Рониур молча покачивал меня, все крепче прижимая к себе и гладя по волосам. А я плакала, думая о том, что наверняка он мне многого не говорит, потому что не хочет пугать и расстраивать. И, возможно, дело обстоит куда серьезнее, и война будет длинной. И я не увижу его очень долго. Очень долго. И каково это, проснуться и не нащупать любимое плечо, не уткнуться в грудь, не прижаться крепко-крепко? Рониур заполнил собой всю мою жизнь, а что будет теперь? Пустота?
Думать о том, что он едет не в какую-нибудь там деловую поездку, а на войну, где каждую минуту подстерегает опасность, было невыносимо страшно.
– И когда нужно отправляться? – наконец спросила я дрогнувшим голосом.
– Завтра, – ответил Рониур, и я застыла, оглушённая.
Завтра. Значит, у меня нет времени – ни на то, чтобы толком проститься, ни на то, чтобы хотя бы привыкнуть к этой мысли.
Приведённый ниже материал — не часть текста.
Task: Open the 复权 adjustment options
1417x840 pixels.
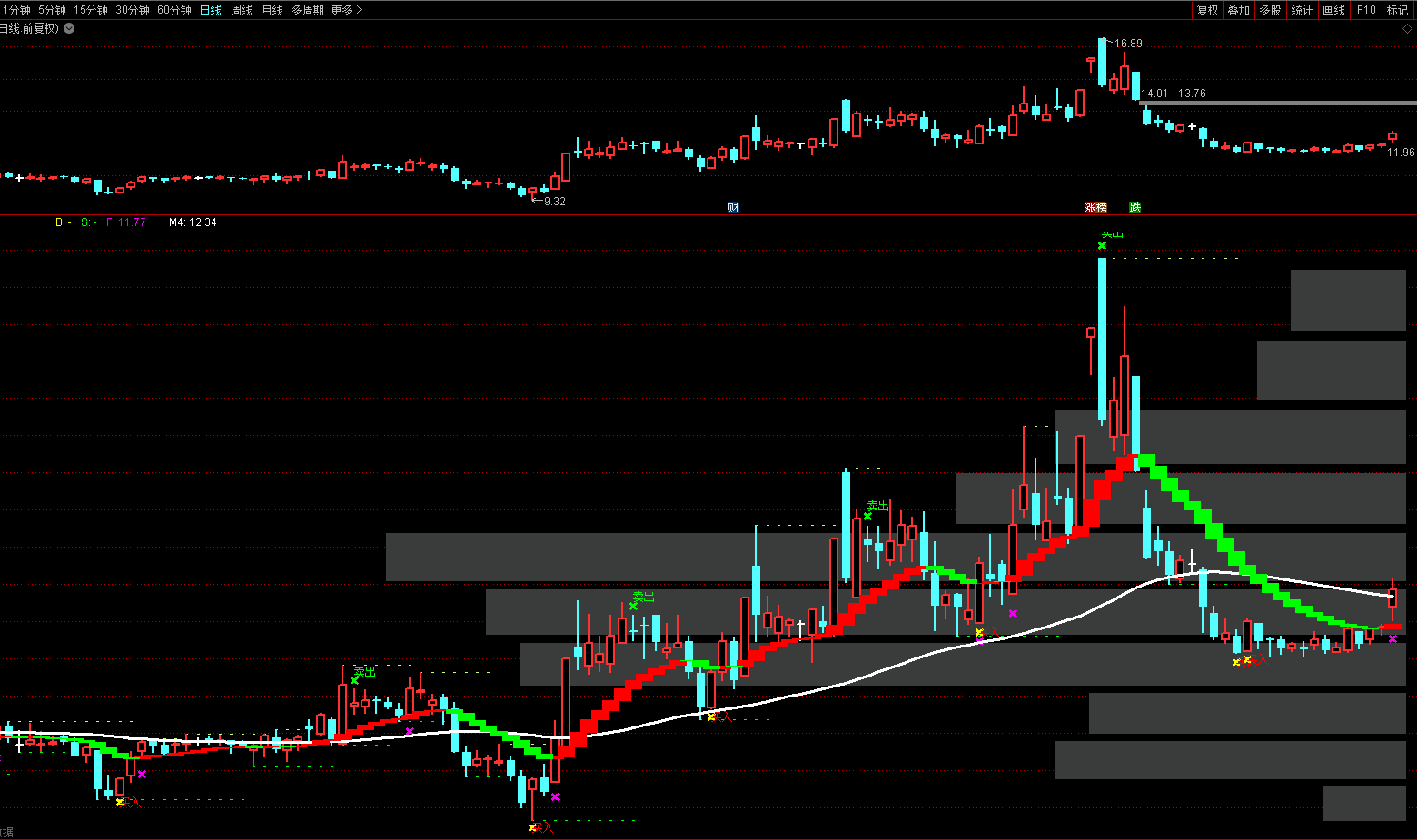Action: pyautogui.click(x=1207, y=10)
Хотя, будь у него даже месяц на сборы, разве смогла бы я смириться с тем, что его не будет рядом? На глазах снова выступили слёзы.
– Ну же, не плачь, – мягко говорил Рониур, сцеловывая горючие капли с моих щёк.
Его пальцы ласково, едва касаясь, скользили по спине.
Я развернула голову, и его губы прижались к моим губам. Поцелуй был долгий, неторопливый и томительно нежный, такой нежный, что щемило в груди. Он длился и длился, становился все жарче, глубже, отчаяннее. Желание кипело в крови, грохотало в висках, вырывалось коротким тяжелым дыханием.